A big feature of CES' many TV manufacturer booths is the really, really thin TV. LG showed a .85mm thin TV, and Panasonic had a production-ready HDTV that was also about 5mm thick. 

Movies attached, use Quicktime to view.


----------



## Stuart Sweet (Jun 19, 2006)

I had to zip the movies because the file format is not recognized by vBulletin... sorry.


----------



## SDizzle (Jan 1, 2007)

WOW!


----------



## SDizzle (Jan 1, 2007)

Can it be mounted to the wall? That thin, is there enough depth to run a screw into a mounting bracket


----------



## D*HR-20 (Jan 7, 2007)

They seem to be moving towards a point where you would put your TV on the wall like wallpaper.


----------



## BattleZone (Nov 13, 2007)

D*HR-20 said:


> They seem to be moving towards a point where you would put your TV on the wall like wallpaper.

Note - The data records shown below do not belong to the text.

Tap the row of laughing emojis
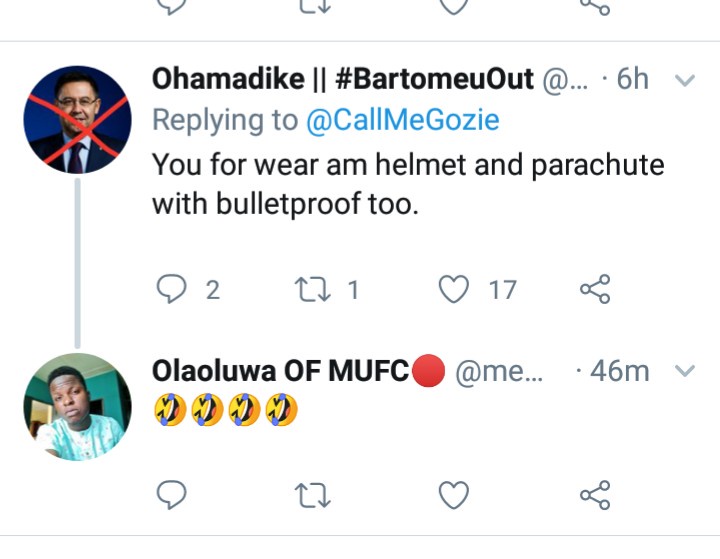The height and width of the screenshot is (559, 720). coord(226,410)
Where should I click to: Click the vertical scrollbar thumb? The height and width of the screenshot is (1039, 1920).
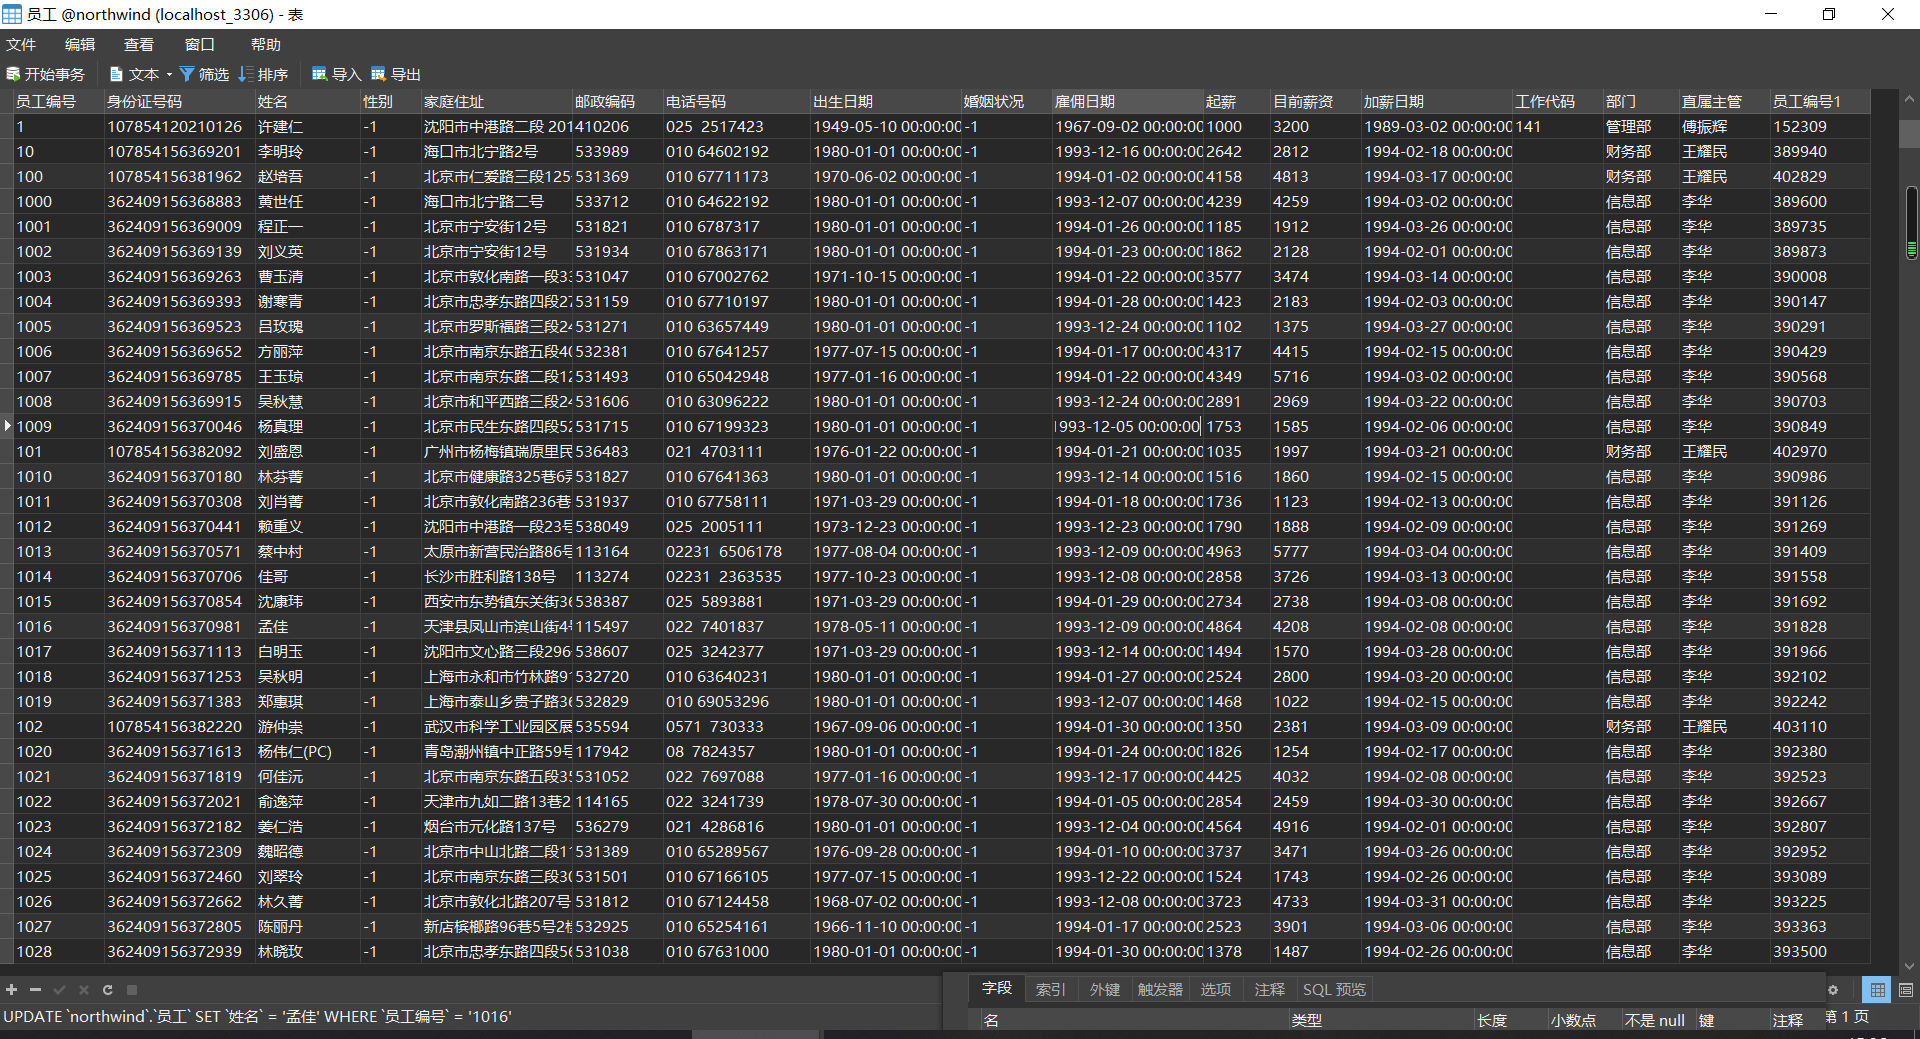tap(1910, 220)
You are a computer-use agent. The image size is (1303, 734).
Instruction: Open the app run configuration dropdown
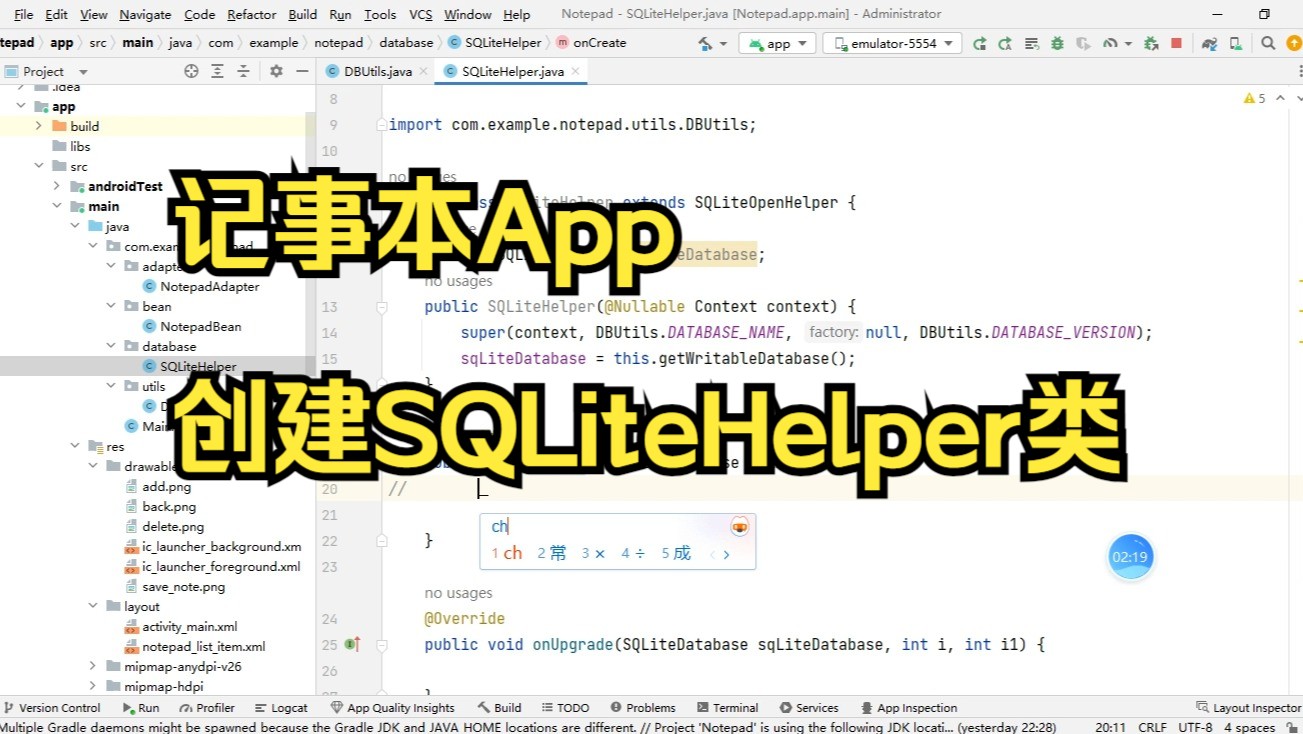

At some point in the not-to-distant future, you'll be able to do exactly that by applying an OLED film to the wall. It will be on a roll of plastic a little thinner than a credit card, and will be simply glued to the wall. Sony has already demonstrated examples.

Some video of some older, early examples:


----------



## Draconis (Mar 16, 2007)

I'd be afraid that someone would accidentally snap them in half.


----------



## Scott Corbett (Jan 27, 2006)

Stuart Sweet said:


> LG showed a .85mm thin TV.


Is it really about 1/30 of an inch thick or is 0.85mm a typo?


----------



## hdtvfan0001 (Jul 28, 2004)

I saw the one thin TV at the CES that was called a "Mirror TV"...

It was kinda like the top half was a TV that looked like a sheet of glass perhaps 1/2" thick, which you could hang anywhere....

Also got a demo on another 1" thick LCD HDTV.

Those CES prototype thingys sure are neat....


----------